O país asiático está em busca de novos mercados, com preços competitivos. Inclusive, aumentou muito a participação no mercado da União Europeia, que está impondo amarras ao produto brasileiro.

A produção mundial de carne bovina deve atingir 62 milhões de toneladas, segundo o Usda (Departamento de Agricultura dos Estados Unidos). Desse volume, 12,4 milhões têm origem no Brasil e 11,7 milhões nos Estados Unidos, os dois principais mercados mundiais.

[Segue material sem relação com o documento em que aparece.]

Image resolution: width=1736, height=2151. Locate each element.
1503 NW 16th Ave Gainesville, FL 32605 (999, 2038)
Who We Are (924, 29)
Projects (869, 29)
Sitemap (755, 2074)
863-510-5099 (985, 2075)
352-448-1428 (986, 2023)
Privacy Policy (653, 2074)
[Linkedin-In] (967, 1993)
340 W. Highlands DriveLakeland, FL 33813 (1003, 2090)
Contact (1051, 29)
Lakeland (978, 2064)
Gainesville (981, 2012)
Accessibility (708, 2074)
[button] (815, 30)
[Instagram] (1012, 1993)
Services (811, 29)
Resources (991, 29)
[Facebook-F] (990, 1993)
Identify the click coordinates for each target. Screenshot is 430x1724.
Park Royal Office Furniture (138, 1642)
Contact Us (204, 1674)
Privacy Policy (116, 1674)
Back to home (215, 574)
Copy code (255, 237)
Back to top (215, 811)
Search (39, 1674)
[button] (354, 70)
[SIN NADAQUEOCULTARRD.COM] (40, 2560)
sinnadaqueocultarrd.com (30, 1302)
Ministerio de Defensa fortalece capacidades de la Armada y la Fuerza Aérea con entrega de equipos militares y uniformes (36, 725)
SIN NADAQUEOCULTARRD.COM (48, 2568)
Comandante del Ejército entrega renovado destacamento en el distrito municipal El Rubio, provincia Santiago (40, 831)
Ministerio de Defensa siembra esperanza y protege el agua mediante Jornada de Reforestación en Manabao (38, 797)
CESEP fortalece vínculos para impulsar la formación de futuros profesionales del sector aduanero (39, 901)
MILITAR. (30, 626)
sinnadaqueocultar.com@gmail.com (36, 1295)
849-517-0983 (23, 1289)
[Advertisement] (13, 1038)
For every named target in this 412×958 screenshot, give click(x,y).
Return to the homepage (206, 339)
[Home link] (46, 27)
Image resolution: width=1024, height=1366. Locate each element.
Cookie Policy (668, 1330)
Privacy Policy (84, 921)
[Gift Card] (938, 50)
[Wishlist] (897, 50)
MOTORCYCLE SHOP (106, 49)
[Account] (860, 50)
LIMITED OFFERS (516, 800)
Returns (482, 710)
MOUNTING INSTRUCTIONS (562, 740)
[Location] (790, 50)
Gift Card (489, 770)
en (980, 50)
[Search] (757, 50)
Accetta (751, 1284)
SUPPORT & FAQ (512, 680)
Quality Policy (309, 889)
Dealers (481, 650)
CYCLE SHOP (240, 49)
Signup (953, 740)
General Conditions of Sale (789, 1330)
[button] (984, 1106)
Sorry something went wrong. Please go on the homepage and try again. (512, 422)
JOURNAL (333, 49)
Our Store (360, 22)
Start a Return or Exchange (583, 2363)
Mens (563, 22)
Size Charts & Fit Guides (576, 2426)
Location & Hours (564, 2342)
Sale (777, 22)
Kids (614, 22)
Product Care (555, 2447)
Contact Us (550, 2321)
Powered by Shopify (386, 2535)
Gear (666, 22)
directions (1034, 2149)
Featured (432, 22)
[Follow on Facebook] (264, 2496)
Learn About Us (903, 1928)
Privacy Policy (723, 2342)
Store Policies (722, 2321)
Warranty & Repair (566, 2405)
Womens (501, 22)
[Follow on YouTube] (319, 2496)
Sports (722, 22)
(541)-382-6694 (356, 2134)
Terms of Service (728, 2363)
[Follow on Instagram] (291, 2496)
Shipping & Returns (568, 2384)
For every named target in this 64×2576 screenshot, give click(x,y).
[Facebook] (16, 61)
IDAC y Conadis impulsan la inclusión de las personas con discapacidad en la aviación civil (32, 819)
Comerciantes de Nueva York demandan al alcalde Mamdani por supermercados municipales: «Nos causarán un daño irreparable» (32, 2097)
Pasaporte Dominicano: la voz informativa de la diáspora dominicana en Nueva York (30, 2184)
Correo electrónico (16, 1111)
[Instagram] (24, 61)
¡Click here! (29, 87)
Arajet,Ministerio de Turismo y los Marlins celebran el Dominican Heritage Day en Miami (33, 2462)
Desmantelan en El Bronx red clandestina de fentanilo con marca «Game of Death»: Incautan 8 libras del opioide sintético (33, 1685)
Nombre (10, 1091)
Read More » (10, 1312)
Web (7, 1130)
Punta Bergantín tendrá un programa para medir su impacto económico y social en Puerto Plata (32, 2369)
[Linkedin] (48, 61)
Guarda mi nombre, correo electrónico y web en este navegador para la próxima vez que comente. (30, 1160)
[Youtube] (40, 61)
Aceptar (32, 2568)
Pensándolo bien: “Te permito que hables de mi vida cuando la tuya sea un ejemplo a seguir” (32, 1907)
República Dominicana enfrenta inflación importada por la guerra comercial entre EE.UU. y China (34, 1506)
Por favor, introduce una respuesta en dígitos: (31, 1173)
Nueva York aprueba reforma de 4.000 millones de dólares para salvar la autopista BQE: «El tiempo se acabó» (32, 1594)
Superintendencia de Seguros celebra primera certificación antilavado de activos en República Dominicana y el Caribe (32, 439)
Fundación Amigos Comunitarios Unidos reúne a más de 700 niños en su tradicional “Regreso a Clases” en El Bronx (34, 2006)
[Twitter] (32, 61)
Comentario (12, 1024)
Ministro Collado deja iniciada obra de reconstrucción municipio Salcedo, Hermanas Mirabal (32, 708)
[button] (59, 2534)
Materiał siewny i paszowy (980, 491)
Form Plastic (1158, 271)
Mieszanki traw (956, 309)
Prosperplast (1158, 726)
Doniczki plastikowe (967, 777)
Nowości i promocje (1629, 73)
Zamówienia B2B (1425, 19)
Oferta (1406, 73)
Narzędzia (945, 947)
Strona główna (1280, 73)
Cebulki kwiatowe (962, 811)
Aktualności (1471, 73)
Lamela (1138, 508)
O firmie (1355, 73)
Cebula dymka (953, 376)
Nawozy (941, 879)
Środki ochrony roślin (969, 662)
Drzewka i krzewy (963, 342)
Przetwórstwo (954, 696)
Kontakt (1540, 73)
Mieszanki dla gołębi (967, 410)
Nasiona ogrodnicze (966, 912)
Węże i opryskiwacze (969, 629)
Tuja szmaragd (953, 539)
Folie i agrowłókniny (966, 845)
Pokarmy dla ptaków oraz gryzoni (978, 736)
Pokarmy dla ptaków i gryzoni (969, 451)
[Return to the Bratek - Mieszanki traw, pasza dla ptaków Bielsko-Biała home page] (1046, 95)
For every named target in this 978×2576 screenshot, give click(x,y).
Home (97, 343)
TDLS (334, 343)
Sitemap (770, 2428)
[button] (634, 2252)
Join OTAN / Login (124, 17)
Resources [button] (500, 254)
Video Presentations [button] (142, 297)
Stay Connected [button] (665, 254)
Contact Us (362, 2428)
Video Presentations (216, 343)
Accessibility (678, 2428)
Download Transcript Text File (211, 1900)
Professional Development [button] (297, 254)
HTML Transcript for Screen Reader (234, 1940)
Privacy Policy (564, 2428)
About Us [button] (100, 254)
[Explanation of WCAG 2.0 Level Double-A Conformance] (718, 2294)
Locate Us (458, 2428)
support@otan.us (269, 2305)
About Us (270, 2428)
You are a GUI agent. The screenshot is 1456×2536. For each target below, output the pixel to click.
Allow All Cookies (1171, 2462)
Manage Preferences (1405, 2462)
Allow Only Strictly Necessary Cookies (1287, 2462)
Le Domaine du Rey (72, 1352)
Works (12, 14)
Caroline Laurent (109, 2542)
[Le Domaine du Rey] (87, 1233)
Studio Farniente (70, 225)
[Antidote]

A União Europeia, que está deixando de comprar a carne brasileira enquanto o país não provar que parou de usar substâncias antimicrobianas na produção animal, tem um rebanho em queda e elevados custos de produção, devido a insumos e pressões regulatórias. Apesar de uma retração no consumo, o bloco vai continuar dependente de carne bovina.